The Duke of Uke: Introduction

Duke of Uke is a ukulele shop in East London which has been conducting its business in it’s current form since 2005. We students were tasked with producing something to celebrate their 10 year anniversary. We were to create a window display, animated GIF, series of images for Instagram, or something else which I can’t remember. 

The Duke of Uke shop
The Duke of Uke shop

We went to the shop and listened to shop-owner Matt and in-house designer Paul talk us through the history of the business, ukuleles in general and some of the core design elements they incorporate in their public image. Chief among them was a 1950’s crow mascot (which may or may not have had underlying racist connotations. I find racism is like bad kerning; once you’re aware of it, you start seeing it everywhere, and I did just finish writing an essay which delved into race politics, but I digress.) I wanted to use the crow-man in my work, since I gravitate towards illustrating people and focussing on form more than colour or pattern. Then we all the left the shop for some communal idea generation up the road at the university.
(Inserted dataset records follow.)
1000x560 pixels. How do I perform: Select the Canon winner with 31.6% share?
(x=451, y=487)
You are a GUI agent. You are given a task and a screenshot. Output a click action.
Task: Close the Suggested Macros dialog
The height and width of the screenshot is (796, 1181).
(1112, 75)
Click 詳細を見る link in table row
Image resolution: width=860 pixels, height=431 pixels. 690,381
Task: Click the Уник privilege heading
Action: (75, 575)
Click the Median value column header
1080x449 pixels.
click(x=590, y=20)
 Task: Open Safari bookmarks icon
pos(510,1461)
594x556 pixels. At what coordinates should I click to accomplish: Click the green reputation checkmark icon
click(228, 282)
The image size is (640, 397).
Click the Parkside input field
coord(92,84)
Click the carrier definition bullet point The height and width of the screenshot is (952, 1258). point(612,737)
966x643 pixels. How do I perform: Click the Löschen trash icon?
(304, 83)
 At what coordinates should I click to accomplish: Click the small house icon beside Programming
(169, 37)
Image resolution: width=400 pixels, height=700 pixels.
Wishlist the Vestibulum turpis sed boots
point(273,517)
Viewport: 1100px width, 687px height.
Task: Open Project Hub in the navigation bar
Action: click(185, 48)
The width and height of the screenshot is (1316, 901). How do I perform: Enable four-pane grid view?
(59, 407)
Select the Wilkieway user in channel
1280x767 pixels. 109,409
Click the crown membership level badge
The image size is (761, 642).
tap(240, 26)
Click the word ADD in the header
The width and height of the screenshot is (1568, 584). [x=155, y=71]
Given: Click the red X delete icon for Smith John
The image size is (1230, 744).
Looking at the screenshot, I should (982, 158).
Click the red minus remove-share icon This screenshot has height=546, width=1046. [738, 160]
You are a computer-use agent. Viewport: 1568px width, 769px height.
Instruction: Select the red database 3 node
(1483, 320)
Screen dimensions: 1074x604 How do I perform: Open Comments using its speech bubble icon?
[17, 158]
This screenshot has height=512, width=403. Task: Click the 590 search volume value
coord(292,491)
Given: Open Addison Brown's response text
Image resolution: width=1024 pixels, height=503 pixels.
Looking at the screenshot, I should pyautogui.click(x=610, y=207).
Two Black crows. Does this reinforce subtle (or not so subtle) undertones of racism? Let's say no, since I used it as reference and all my friends of multi-national cultures and backgrounds will be so disappointed if using this image makes me racist too.
Two Black crows. Does this reinforce subtle (or not so subtle) undertones of racism? Let’s say ‘no’, since I used it as reference and all my friends of multi-national cultures and backgrounds will be so disappointed if using this image makes me racist too.

One of my fellow students struck on the brilliant idea of telling a fictional history of the ukulele, using famous paintings such as the colonial Americans meeting the native Americans for the first time and exchanging ukuleles, as well as parodying the Lincoln/Calhoun portrait by having a ukulele in it. Naturally, all heads would be replaced with crow heads. It was a good idea, and no artist worth his salt is above stealing good ideas, but I didn’t want to rip him off (firstly, he’d do a better job with it than me and secondly, he’s my friend, so that would just be a dick-move), but like I said, it was a good idea. I decided to play around a little with very quick mock ups, I did one of Lincoln just because the irony of sticking another head on John Calhoun’s body was just too good to pass up, but then I veered off into parodying famous musical album covers. Actually, I think I only did the Beatles Abbey Road one…

My crude Lincoln mock-up
My crude Lincoln mock-up. They say Lincoln’s head was painted on top of an existing portrait of John Calhoun, to create a ‘heroic’ portrait of ol’ honest Abe.
dou blog 2
The Beatles, but not as you know them…

I wasn’t especially inclined to continue this line of inquiry, so I dropped it. While I make a (lifelong) habit of referencing the work of others through parody and laugh in the face of copyright law and it makes sense, as teaching customers to play cover versions of famous music is a part of what the Duke of Uke offers, even I balk at taking references from the music industry. #shiver# 

At this point I had decided that the outcome I wanted to move towards was to create a GIF, so I went of to do some research in that area.